## PROVIDED RECORDS
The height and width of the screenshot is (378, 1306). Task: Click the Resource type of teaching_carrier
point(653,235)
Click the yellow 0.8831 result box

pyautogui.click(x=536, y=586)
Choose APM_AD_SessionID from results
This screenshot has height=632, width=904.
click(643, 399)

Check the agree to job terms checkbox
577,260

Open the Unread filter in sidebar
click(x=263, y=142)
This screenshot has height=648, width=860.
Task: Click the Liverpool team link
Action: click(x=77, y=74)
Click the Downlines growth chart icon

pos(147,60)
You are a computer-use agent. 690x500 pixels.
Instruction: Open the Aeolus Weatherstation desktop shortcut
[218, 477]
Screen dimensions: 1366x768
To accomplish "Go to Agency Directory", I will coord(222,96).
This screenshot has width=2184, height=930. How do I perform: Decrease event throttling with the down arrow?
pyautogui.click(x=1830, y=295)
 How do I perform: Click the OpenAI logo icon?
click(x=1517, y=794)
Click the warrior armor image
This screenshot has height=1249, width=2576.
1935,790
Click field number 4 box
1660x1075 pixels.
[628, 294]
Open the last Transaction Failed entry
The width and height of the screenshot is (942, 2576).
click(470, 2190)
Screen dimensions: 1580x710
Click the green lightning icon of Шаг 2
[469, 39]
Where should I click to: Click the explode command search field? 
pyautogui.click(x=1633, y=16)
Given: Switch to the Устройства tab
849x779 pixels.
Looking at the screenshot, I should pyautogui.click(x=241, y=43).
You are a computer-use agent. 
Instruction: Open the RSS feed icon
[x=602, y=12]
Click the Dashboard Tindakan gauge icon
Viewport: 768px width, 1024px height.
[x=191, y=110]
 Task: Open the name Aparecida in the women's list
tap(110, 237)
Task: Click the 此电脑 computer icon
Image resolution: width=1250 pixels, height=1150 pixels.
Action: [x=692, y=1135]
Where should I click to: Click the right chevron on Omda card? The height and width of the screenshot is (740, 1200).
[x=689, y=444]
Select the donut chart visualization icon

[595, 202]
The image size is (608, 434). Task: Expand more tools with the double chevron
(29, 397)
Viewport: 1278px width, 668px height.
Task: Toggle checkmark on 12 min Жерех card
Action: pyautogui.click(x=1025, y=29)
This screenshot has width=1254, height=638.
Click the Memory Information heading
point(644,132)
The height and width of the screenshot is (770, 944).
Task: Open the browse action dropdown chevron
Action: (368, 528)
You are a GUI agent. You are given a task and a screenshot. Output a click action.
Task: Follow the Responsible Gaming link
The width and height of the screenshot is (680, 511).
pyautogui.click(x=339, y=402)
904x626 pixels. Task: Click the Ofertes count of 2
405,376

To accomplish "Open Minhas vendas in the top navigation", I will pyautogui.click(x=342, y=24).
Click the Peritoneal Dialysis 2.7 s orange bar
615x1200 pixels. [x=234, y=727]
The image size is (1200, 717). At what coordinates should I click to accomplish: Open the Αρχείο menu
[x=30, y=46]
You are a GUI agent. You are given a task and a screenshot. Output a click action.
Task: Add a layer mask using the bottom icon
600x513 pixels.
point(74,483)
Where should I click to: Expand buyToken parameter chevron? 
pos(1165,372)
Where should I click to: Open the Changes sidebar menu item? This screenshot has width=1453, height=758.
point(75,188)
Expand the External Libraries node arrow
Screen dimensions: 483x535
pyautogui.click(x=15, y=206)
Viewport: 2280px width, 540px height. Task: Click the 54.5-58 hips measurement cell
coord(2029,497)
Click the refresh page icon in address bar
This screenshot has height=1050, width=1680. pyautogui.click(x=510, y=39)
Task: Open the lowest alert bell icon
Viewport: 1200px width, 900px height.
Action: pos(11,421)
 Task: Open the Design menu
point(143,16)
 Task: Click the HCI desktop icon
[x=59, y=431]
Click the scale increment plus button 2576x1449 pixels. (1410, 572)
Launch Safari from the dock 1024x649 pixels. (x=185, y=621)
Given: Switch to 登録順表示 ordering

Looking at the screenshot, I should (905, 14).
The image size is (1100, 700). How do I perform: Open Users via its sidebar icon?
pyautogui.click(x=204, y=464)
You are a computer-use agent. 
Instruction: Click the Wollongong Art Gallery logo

## EXERCISE DESCRIPTION
Your answer must be the data above, copied exactly from its first line through the line containing "Choose APM_AD_SessionID from results", and nothing more.

## RESPONSE
The height and width of the screenshot is (378, 1306). Task: Click the Resource type of teaching_carrier
point(653,235)
Click the yellow 0.8831 result box

pyautogui.click(x=536, y=586)
Choose APM_AD_SessionID from results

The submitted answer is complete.